DENISON, Texas (KTEN) — DeeAnn Abner worked as a radiologist and conducted mammograms for patients every day.

That's why she knew exactly what was wrong when they put her own mammogram up on the screen during her annual checkup.

She had breast cancer.

"I knew what all was going to happen afterwards, and at that point — once I knew — there was just no quitting," Abner recalled. "I had to keep going... what's my next step? What's my next step?"

She had seen first hand what happens, but now she was forced to look at it from the other side.

"I knew what my patients had gone through," Abner said. "I walked many, many women through breast cancer — that was part of my job — but when it happened to me, I was like, 'OK, it's time to stand up and fight... I've seen all these other people do it, so I can do it.'"

She relied on her support system to get her through her battle

"It's just about being supportive, because they're going to have bad days. And it's just about making sure that they stay strong," Abner said.

Linda Vissering is a two-time breast cancer survivor. She was treated at Texoma Medical Center and praised her care team for taking the time to hold her hand and help her every step of the way.

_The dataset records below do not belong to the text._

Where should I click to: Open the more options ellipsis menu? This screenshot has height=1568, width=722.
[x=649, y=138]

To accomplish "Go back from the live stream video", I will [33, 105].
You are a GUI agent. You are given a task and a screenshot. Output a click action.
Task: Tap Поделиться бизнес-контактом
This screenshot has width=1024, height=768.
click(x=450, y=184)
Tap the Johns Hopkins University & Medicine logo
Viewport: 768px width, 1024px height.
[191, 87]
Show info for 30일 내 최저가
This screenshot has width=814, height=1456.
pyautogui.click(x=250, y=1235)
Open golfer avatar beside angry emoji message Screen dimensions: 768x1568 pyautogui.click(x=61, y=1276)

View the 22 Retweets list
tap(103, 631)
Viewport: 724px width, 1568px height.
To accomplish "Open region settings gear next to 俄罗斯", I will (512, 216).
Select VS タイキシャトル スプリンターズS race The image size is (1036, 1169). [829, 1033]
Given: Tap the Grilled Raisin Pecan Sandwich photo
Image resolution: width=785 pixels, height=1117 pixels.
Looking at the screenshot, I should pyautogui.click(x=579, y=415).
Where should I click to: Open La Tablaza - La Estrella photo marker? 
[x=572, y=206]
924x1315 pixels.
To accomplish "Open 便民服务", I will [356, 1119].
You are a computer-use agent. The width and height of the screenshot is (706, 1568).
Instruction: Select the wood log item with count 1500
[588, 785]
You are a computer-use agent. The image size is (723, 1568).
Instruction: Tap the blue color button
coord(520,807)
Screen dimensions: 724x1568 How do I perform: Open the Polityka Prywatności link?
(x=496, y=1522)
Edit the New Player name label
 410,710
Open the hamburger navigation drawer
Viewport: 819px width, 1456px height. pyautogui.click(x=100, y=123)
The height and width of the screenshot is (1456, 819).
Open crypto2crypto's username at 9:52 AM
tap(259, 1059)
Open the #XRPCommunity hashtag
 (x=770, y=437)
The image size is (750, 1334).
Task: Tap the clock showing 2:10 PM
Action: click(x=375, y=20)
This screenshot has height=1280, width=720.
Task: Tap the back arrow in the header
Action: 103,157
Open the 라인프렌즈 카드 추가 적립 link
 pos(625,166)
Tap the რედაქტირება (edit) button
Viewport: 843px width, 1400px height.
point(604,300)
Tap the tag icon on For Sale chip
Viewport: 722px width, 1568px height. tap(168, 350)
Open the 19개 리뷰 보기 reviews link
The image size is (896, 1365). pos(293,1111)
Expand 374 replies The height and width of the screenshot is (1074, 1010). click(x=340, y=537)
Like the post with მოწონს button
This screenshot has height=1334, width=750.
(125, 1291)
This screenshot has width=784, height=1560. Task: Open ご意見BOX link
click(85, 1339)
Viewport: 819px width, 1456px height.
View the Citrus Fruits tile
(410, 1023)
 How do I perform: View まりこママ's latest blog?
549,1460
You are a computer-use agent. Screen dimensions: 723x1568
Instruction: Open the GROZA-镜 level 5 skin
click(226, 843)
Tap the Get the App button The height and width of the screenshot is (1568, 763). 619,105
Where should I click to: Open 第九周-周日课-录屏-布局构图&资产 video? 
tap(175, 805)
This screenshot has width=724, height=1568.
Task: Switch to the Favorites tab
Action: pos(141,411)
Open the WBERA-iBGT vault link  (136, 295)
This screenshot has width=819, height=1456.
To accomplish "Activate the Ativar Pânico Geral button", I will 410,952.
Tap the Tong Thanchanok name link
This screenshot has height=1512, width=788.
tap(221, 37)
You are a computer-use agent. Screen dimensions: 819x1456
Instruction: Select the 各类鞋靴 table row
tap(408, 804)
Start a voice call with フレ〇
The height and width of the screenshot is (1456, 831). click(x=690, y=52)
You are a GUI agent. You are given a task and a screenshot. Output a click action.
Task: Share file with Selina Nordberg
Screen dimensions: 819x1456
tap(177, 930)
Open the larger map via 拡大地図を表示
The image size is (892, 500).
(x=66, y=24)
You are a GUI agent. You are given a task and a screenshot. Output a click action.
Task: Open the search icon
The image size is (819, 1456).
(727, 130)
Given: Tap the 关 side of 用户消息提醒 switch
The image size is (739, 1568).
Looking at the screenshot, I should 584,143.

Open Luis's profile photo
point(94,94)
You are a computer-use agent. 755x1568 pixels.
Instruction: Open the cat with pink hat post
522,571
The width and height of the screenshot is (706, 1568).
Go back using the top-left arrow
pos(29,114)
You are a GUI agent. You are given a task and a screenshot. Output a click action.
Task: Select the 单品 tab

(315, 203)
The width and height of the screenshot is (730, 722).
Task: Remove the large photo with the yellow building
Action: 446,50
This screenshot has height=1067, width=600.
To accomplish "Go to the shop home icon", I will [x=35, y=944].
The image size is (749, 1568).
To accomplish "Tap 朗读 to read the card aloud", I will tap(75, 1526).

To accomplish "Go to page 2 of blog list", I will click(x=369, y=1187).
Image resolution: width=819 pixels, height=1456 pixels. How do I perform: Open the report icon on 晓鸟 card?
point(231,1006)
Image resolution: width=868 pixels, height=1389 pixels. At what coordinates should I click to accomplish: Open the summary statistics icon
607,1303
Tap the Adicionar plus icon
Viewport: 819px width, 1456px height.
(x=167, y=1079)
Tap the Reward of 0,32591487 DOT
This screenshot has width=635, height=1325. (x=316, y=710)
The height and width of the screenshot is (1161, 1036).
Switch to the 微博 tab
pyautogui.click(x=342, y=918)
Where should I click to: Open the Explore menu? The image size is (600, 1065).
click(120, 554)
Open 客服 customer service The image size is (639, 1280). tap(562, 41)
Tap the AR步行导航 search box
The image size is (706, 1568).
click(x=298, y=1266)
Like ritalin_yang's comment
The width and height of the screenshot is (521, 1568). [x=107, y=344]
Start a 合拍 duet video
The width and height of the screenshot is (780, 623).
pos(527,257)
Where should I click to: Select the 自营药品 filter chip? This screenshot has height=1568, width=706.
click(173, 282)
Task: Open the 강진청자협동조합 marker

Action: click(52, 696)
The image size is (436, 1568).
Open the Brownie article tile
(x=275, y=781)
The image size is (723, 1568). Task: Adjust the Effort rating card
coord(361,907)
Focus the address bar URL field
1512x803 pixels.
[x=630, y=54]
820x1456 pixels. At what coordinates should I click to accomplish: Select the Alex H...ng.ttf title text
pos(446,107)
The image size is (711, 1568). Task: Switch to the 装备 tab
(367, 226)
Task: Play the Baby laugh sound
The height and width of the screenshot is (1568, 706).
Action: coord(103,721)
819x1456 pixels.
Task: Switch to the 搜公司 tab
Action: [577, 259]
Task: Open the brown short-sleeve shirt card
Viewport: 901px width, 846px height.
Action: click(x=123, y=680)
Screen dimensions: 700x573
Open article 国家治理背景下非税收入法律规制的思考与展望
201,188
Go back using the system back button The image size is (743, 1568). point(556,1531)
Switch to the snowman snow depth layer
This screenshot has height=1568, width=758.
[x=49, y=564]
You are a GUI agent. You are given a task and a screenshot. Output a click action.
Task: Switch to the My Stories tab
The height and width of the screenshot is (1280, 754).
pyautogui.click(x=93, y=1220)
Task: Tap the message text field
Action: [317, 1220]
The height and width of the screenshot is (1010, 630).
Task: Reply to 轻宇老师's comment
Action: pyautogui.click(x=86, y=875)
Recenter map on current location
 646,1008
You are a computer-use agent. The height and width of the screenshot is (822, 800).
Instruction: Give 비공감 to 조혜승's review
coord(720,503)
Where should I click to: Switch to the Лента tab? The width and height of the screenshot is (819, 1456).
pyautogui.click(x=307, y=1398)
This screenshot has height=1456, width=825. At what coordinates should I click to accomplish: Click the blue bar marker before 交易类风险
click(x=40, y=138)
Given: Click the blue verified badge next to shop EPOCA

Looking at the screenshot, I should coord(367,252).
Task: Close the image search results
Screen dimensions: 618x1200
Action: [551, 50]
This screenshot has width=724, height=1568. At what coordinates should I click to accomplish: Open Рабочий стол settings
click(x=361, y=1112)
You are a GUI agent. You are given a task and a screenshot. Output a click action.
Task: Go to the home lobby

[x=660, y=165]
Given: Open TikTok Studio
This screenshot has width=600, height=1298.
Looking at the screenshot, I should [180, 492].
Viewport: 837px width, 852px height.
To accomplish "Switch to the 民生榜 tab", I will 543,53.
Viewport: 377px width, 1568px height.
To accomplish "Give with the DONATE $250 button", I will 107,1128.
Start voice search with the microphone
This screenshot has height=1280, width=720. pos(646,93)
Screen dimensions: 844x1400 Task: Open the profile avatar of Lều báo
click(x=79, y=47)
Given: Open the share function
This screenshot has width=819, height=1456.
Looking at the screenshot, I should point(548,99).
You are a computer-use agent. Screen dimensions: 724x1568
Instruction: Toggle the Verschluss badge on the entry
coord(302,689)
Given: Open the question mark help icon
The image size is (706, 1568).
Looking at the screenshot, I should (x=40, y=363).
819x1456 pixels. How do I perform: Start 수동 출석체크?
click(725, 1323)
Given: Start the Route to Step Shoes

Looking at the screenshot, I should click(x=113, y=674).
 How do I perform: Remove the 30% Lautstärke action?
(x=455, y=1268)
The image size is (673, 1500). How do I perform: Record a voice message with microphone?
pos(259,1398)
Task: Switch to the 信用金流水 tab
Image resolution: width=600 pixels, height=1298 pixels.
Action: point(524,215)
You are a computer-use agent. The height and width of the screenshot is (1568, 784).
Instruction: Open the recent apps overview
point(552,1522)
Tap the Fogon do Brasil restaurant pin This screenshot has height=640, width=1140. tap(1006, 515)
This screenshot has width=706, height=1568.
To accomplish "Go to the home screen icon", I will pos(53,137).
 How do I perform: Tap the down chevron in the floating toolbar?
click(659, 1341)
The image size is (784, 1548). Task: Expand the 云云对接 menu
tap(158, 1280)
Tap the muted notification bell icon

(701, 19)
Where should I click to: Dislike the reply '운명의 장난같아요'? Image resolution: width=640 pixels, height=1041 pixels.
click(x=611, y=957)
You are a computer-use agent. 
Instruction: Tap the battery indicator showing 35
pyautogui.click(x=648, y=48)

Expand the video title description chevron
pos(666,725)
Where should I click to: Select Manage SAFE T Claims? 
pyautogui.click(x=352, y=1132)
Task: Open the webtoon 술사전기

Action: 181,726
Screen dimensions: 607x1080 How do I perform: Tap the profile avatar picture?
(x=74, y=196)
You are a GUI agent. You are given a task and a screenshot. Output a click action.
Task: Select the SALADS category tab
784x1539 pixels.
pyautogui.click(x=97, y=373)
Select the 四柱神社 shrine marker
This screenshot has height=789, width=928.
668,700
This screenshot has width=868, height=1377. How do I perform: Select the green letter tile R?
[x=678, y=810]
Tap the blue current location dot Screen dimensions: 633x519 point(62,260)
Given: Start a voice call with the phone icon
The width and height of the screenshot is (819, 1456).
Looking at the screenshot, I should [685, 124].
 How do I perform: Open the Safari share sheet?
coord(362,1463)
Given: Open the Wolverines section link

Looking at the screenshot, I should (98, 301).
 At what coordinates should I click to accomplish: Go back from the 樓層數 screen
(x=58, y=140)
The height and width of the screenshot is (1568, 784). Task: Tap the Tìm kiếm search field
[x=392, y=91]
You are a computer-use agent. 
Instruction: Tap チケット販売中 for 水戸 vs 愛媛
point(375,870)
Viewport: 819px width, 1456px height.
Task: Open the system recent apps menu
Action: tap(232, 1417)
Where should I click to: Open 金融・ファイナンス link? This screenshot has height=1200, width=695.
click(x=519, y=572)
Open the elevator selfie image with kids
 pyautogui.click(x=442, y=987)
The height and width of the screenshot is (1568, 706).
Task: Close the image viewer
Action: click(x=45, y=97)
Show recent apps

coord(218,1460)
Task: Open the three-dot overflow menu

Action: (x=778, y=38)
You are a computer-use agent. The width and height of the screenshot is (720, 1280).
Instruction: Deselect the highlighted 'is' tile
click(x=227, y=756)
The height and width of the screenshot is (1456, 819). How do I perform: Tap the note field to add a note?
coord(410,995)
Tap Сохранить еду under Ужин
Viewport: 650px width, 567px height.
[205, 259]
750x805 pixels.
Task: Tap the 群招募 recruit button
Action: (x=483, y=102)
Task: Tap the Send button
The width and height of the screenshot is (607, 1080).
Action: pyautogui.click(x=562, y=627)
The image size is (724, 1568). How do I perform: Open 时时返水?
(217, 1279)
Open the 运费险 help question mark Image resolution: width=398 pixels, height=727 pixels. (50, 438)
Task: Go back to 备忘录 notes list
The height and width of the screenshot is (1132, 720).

"They make you feel like you're one of the girls," she said. "It's not just one or two people... they do it for everyone."

The National Breast Cancer Foundation says one in eight women in the United States will be diagnosed with breast cancer in their lifetime.

"It's not just about mammograms; there's so much more to it," Abner said, adding that the most important factor is early detection. "Self inspections, annual mammograms, and knowing your body are the only ways to get ahead of it."